### [What the task asks]
Resume the underwriting agreement passage right after its final sentence, keeping the same contractual drafting style.

### [Passage given]

The Underwriting Agreement, including the provisions incorporated
therein by reference, is herein referred to as this
“Agreement.” Unless otherwise defined herein, terms
defined in the Underwriting Agreement are used herein as therein
defined.
I.
The
Company proposes to issue from time to time debt securities (the
“Securities”) pursuant to the provisions of an
Indenture to be dated as of February 6, 2008 between the
Company and U.S. Bank National Association, as Trustee (the
“Indenture”). The Securities may have varying
designations, maturities, rates and times of payment of interest,
if any, selling prices, redemption terms, if any, and other
specific terms.

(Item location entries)
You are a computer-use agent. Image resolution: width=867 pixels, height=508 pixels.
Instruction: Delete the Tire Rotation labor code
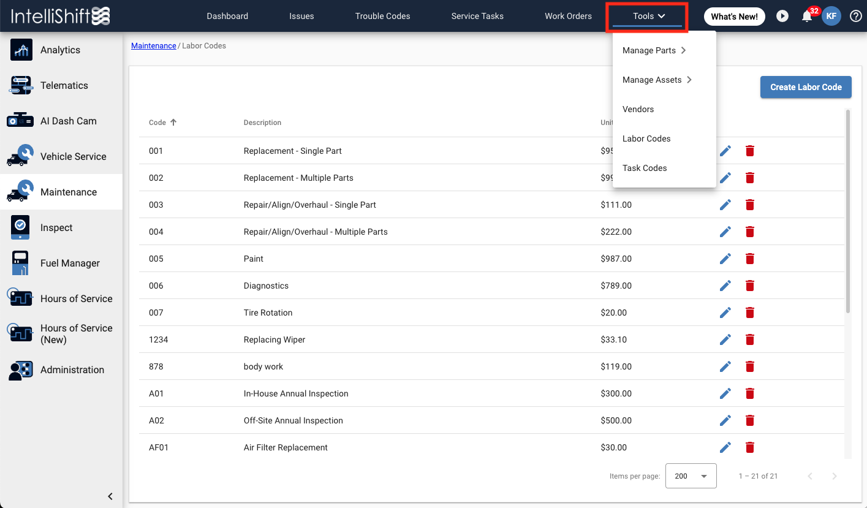point(749,313)
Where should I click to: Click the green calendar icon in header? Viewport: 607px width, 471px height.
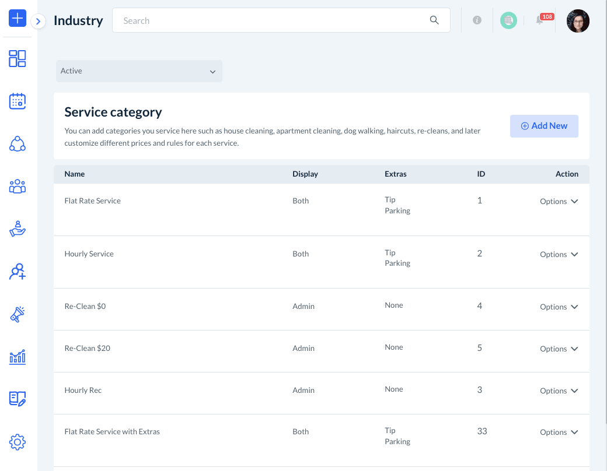pyautogui.click(x=508, y=20)
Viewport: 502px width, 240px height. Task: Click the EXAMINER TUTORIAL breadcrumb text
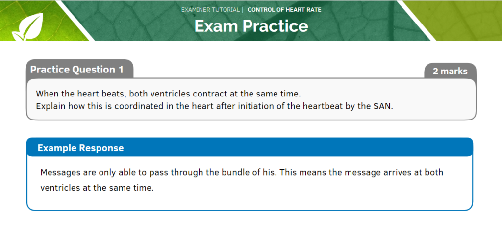coord(210,10)
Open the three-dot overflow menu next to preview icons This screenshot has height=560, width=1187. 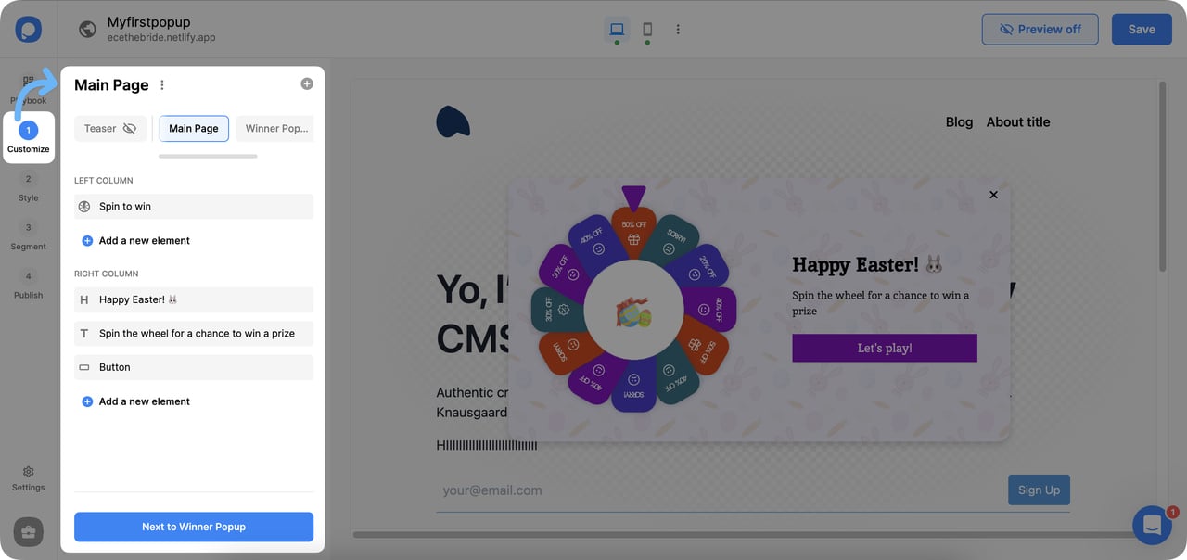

### [Reply to the task]
The
Company has filed with the Securities and Exchange Commission (the
“Commission”) an automatic shelf registration statement
including a prospectus relating to the Securities under the
Securities Act of 1933, as amended (the “Securities
Act”). The term “Registration Statement” means
the Registration Statement on Form S-3 (Reg. No. 333-145521),
including the exhibits and schedules thereto, as amended to the
date of the Underwriting Agreement, and any Prospectus deemed part
of such registration statement pursuant to Rule 430B under the
Securities Act, as amended on each Effective Date (as defined
below), and, in the event any post-effective amendment thereto
becomes effective prior to the Closing Date, shall also mean such
registration statement as so amended, as the case may be. The term
“Basic Prospectus” means the prospectus included in the
Registration Statement, as amended to the date of the Underwriting
Agreement. The term “Prospectus” means the Basic
Prospectus together with the prospectus supplement specifically
relating to the Offered Securities (the “Prospectus
Supplement”), as filed with, or transmitted for filing to,
the Commission after the Execution Time (as defined below) pursuant
to Rule 424. The term “preliminary prospectus”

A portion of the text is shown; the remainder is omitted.